**To do**
Report the count of lines below in which the string "conditions" occurs; include nothing else.

**Data supplied**
__________

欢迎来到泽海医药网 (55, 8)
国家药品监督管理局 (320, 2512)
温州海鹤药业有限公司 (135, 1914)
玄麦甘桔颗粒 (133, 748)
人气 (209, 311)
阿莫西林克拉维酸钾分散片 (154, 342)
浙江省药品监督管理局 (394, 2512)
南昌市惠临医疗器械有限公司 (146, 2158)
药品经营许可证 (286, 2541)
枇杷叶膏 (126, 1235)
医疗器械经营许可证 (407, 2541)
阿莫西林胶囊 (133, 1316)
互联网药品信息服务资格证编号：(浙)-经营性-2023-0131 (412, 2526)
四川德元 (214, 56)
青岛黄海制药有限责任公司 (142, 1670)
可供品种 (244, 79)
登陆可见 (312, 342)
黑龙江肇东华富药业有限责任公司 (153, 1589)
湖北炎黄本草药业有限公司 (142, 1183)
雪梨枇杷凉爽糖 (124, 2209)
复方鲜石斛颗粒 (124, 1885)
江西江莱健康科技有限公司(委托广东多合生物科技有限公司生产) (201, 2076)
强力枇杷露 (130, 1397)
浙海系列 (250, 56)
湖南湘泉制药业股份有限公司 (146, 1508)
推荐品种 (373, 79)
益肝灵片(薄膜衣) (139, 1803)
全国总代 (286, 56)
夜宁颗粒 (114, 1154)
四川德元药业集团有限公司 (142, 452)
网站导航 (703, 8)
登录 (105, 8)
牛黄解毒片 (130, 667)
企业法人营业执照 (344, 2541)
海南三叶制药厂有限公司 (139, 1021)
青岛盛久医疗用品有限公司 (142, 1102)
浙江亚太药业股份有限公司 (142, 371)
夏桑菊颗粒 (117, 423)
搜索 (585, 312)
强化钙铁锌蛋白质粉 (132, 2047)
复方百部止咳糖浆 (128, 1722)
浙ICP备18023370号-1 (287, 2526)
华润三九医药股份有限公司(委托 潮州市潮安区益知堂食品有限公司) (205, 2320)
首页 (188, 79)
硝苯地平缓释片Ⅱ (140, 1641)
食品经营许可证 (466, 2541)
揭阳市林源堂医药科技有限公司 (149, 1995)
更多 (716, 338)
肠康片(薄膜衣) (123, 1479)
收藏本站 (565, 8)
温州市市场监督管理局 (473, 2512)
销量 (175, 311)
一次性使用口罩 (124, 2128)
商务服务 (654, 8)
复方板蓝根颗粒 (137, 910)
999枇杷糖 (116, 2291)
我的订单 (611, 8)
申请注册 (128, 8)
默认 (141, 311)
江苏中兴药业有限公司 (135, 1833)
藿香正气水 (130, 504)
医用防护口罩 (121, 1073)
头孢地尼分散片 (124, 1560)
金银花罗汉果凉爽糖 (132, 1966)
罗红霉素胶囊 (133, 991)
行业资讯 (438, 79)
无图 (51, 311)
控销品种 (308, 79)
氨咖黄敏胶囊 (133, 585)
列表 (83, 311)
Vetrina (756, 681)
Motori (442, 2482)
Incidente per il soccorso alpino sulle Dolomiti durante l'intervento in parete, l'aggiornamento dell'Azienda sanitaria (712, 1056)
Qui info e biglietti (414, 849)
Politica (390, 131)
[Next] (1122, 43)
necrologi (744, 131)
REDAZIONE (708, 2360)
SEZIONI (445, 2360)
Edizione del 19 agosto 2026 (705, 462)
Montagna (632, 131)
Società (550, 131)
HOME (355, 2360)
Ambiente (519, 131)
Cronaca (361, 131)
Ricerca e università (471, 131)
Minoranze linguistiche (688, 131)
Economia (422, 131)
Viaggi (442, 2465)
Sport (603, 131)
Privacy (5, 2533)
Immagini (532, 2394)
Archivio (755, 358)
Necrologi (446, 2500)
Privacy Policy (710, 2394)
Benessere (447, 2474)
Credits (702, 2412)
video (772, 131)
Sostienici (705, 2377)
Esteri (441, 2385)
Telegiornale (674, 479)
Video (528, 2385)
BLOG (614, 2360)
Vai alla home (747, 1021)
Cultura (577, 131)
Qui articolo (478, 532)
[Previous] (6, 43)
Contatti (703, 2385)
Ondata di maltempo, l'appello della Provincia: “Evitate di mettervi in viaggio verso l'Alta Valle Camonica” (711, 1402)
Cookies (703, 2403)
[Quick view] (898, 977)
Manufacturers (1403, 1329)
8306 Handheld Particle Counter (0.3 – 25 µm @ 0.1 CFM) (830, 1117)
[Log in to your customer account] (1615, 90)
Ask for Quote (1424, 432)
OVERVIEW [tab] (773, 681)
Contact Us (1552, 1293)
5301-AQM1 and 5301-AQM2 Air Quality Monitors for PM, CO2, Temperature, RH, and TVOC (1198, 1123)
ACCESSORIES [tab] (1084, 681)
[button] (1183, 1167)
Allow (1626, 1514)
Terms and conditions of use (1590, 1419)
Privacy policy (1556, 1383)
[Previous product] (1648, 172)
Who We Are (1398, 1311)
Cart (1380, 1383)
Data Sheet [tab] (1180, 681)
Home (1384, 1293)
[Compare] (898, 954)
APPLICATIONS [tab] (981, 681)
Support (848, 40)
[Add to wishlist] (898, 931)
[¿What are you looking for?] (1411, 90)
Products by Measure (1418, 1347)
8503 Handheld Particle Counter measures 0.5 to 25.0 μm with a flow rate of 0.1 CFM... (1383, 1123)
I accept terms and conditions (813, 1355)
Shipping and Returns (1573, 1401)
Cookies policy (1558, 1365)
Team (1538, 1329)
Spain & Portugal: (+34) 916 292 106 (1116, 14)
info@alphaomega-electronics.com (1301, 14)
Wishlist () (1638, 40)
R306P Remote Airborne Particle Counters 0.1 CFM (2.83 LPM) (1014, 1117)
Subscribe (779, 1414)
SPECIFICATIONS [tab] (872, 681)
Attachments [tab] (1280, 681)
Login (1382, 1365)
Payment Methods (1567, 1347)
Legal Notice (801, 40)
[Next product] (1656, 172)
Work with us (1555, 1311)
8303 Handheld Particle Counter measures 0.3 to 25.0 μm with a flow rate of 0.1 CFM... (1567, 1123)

__________

**Result**
2